No local GPU required. Everything is shareable via Hub URLs.

## Quickstart

```bash
uv pip install ocr-bench[viewer]

# 1. Run OCR models on your dataset
ocr-bench run <input-dataset> <output-repo> --max-samples 50

# 2. Judge outputs pairwise with a VLM
ocr-bench judge <output-repo>

# 3. Browse results + validate
ocr-bench view <output-repo>-results
```

## How it works

**`ocr-bench run`** launches OCR models on your dataset via [HF Jobs](https://huggingface.co/docs/hub/jobs-overview). Each model writes its output as a PR on the same Hub dataset, keeping everything together without merge conflicts.

**`ocr-bench judge`** runs pairwise comparisons using a VLM judge (default: [Qwen3.5-35B-A3B](https://huggingface.co/Qwen/Qwen3.5-35B-A3B) via HF Inference Providers). For each document, the judge sees the original image and two OCR outputs (anonymised as A/B) and picks the better transcription. Results are fit to a [Bradley-Terry model](https://en.wikipedia.org/wiki/Bradley%E2%80%93Terry_model) to produce ELO ratings with bootstrap 95% confidence intervals. Adaptive stopping halts early when rankings are statistically resolved.

**`ocr-bench view`** serves a local web viewer with a leaderboard, comparison browser, and human validation. Vote on comparisons to cross-check the automated judge with human judgement.

## Available models

ocr-bench ships with 5 OCR models ready to run:

| Model           | Size | Best for                   | Notes                        |
| --------------- | ---- | -------------------------- | ---------------------------- |
| `glm-ocr`       | 0.9B | Historical printed text    | Top performer on Britannica  |
| `lighton-ocr-2` | 1B   | Card catalogs, manuscripts | Top performer on BPL         |
| `firered-ocr`   | 2.1B | Clean printed text         | Mid-pack on degraded docs    |
| `deepseek-ocr`  | 4B   | Diverse documents          | Most consistent across types |
| `dots-ocr`      | 1.7B | General                    | Struggles on historical text |

All model scripts are available at [uv-scripts/ocr](https://huggingface.co/datasets/uv-scripts/ocr) on the Hub.

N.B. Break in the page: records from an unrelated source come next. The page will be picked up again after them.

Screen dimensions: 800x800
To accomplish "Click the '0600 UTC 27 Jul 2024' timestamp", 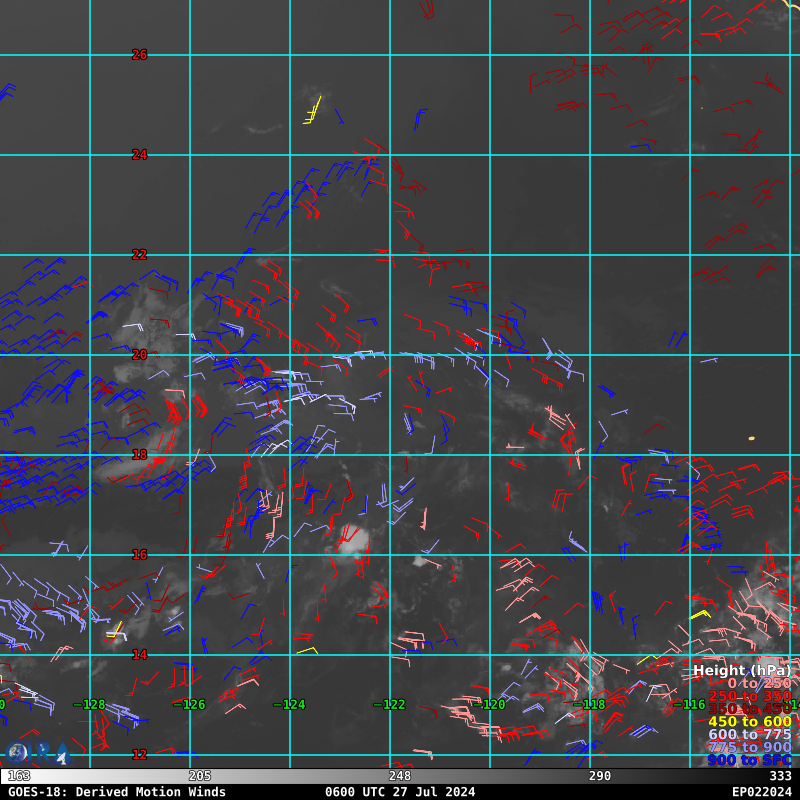I will tap(400, 792).
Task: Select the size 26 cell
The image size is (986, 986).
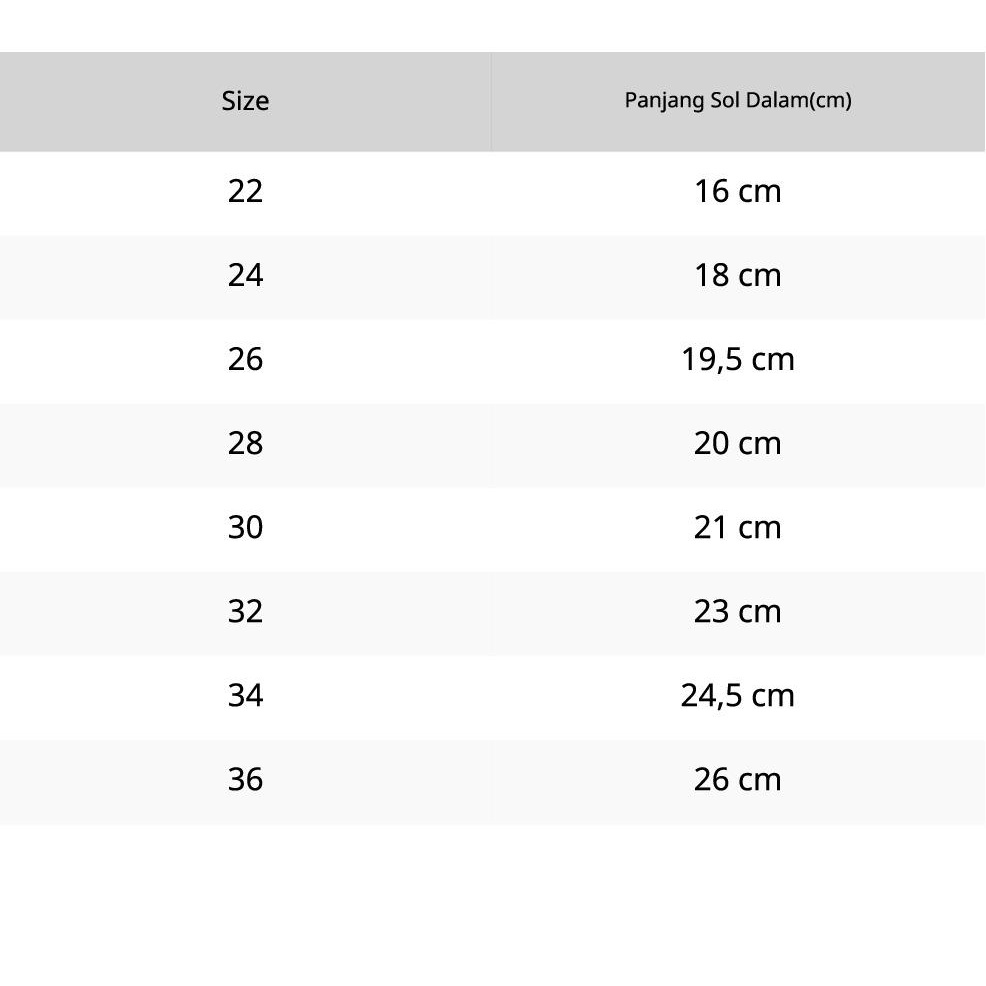Action: tap(245, 359)
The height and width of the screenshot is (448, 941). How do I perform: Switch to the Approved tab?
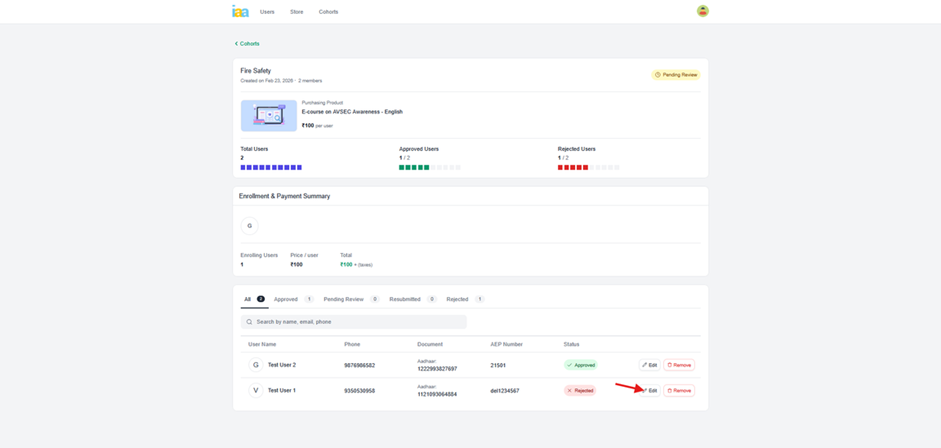point(286,299)
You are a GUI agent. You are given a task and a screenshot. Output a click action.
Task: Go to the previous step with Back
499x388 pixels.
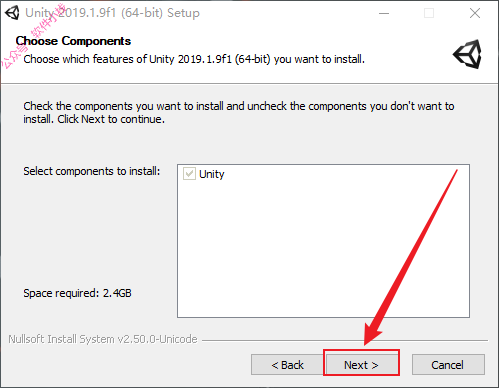point(287,365)

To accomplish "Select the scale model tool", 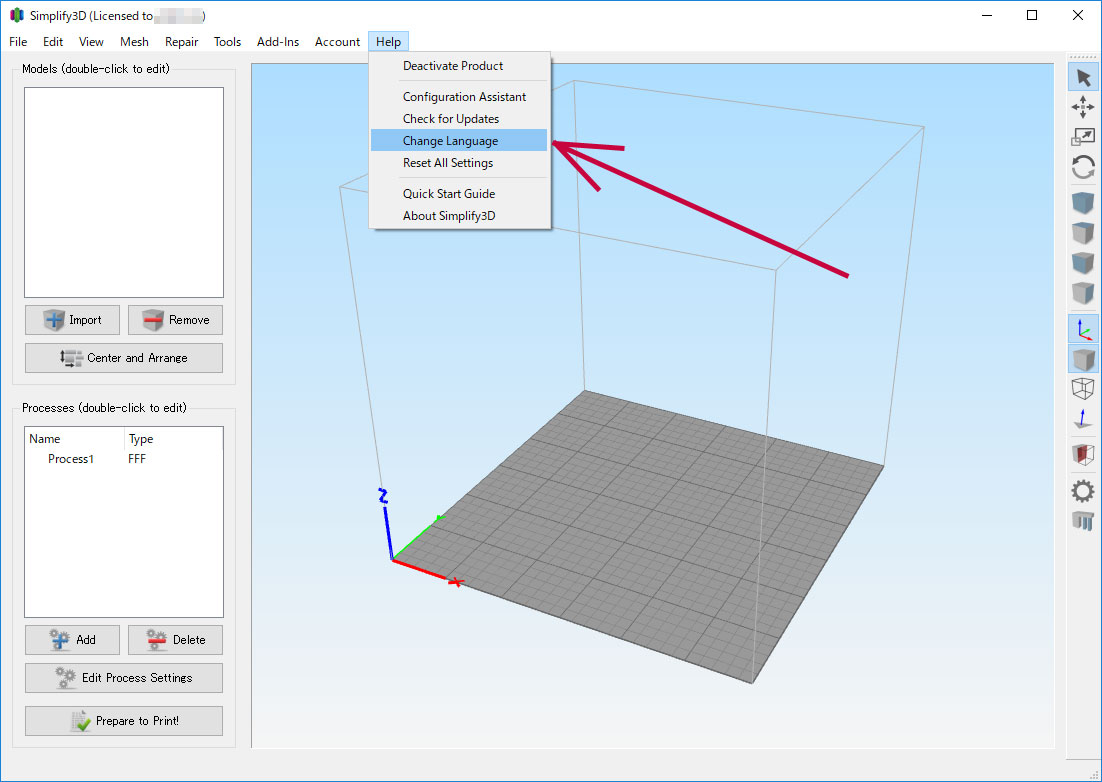I will tap(1083, 137).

By default all 5 run. To pick specific models:

```bash
ocr-bench run <dataset> <output> --models glm-ocr lighton-ocr-2
```

## Example results

![Leaderboard viewer with ELO ratings, confidence intervals, and human validation](assets/leaderboard.png)

Browse these on the Hub:

- [davanstrien/ocr-bench-britannica-results-qwen35](https://huggingface.co/datasets/davanstrien/ocr-bench-britannica-results-qwen35) — Encyclopaedia Britannica 1771, 5 models, 50 samples
- [davanstrien/bpl-ocr-bench-results](https://huggingface.co/datasets/davanstrien/bpl-ocr-bench-results) — Boston Public Library card catalog, 4 models, 150 samples
- [Live viewer](https://huggingface.co/spaces/davanstrien/ocr-bench-britannica-results-qwen35-viewer) — Britannica leaderboard with ELO chart and comparison browser

## Install

```bash
uv pip install ocr-bench            # Core (run + judge)
uv pip install ocr-bench[viewer]    # With web UI
```

Or with [uv](https://docs.astral.sh/uv/):

```bash
uv pip install ocr-bench[viewer]
```

Requires Python >= 3.11 and an [HF token](https://huggingface.co/settings/tokens).

## Status

Working proof of concept. The core pipeline (run → judge → view) is functional. Not polished production software — expect rough edges. This is an early-stage project to explore the idea of VLM-judged OCR leaderboards, and gather feedback on the concept and implementation!